Both of Canada’s major railways announced results for the period ended December 31, and once again both were able to produce revenue growth well in excess of the growth rate of the economy.
During the quarter, CN’s revenues rose 16.8 per cent to $3.207 billion, compared to the fourth quarter of 2013. Operating expenses as a percentage of revenues declined steeply from 64.8 per cent to 60.7 per cent. Net income rose 32.9 per cent to $844 million. Cash flow from operations increased by 3.4 per cent to $1.135 billion. “Free” cash flow, the amount remaining from operating cash flow after subtracting net investments made during the quarter and dividends paid to investors, was a negative $14 million.
During the year, CN repurchased 22.4 million shares at a cash cost of just over $1.5 billion. As a result of a remeasurement of the company’s pension and post-retirement benefits plan, the value of CN’s pension assets was written down at the end of 2014 to $882 million, from $1.662 billion at the end of 2013. Despite pension plan impairment charges, share repurchases and dividend payments, shareholders’ equity rose from $12.953 billion as at the end of 2013 to $13.47 billion as at the end of 2014.
CP’s revenues rose to $1.76 billion during the quarter, up 9.5 per cent compared to the fourth quarter of 2013. Operating expenses, as a percentage of revenues, declined significantly from 92.9 per cent during the fourth quarter of 2013 to 60.0 per cent during the third quarter of 2014. It must be noted, though, that the higher operating expenses in 2013 resulted from an unusual $435 million asset impairment charge. Therefore, on an adjusted basis, Q4 2013 operating expenses as a percentage of revenues would have been 65.8 per cent. On this “adjusted” basis, the operating ratio during the fourth quarter of 2014 declined to 60.0 per cent from 65.8 per cent during the year-ago period. As a result of higher revenues and lower expense levels, operating income increased dramatically to $708 million from $114 million during the fourth quarter of 2013. Net income rose from $82 million during the fourth quarter of 2013 to $451 million during the fourth quarter of 2014. Cash flow from operations remained about the same during the quarter just ended. However, the 2013 cash flow number included the $435 million asset impairment charge.

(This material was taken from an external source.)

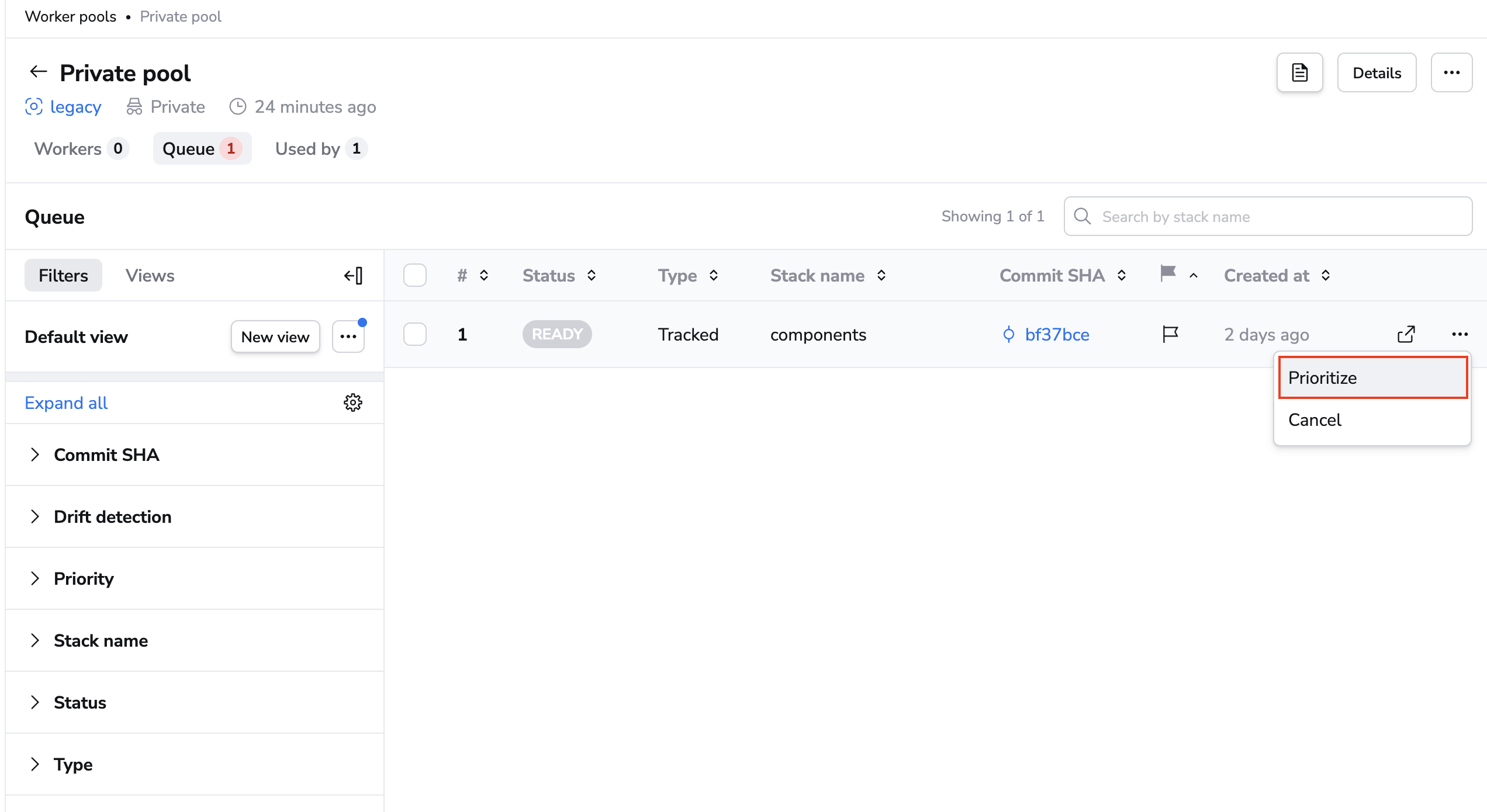Collapse the filters sidebar panel icon
This screenshot has height=812, width=1487.
tap(353, 276)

During the year, CP repurchased almost 10.5 million shares at a cash cost of almost $2.1 billion. As a result of a remeasurement of the company’s pension and post-retirement benefits plan, the value of CP’s pension assets was written down at the end of 2014 to $304 million, from $1.034 billion at the end of 2013. Pension plan impairment charges, share repurchases and dividend payments exceeded net income by $1.57 billion, as a result of which shareholders’ equity was reduced from $7.097 billion as at the end of 2013 to $5.608 billion as at the end of 2014.
For CN, the bright spots were metal and minerals, which produced the largest revenue gains during the quarter (34 per cent), based on a 31 per cent increase in revenue tonne miles, and a 2 per cent increase in rail freight revenue per RTM. Petroleum and chemicals represented CN’s second highest revenue growth area, with revenues growing 21 per cent, based on increased revenue tonne miles (14 per cent) and higher rail freight revenue per RTM (6 per cent). Freight revenue per revenue tonne mile increased by 7 per cent overall, while revenue tonne miles rose strongly by 9 per cent during the quarter. The number of carloads increased by 11 per cent during the quarter. At $3,783 per carload, revenues per carload from carrying petroleum and chemical products were the highest of any category, and experienced the strongest growth of any category, up by 15 per cent compared to the fourth quarter of 2013. CN’s most important revenue generator continues to be Intermodal, with fourth quarter revenues of $680 million, up 10 per cent from 2013.
For CP, the bright spots were potash and grain, with quarterly revenues rising by 39 and 27 per cent respectively. Potash revenue tonne miles increased by 41 per cent, rising to 9.8 per cent of total RTMs, while revenue per RTM held steady. U.S. and Canadian grain revenue tonne miles increased by 4.5 per cent, rising to 26.5 per cent of total RTMs. Revenues for U.S. grain rose by 15 per cent, while revenues to carry Canadian grain held steady. Overall, revenue tonne miles rose by six per cent, while freight revenue per revenue tonne mile rose by four per cent. Total carloads were up by one per cent, but freight revenues per carload were up by nine per cent.
During the quarter and the year, CP continued to make efficiency improvements, particularly in average train weight, length, and speed, and the size of its workforce. For the year, increased productivity, coupled with increases in revenues per carload while maintaining strict cost control, led to record operating results at CP.
Similarly, CN continued to make steady improvements in RTMs, rail freight revenue per RTM, labour costs per RTM, and other categories.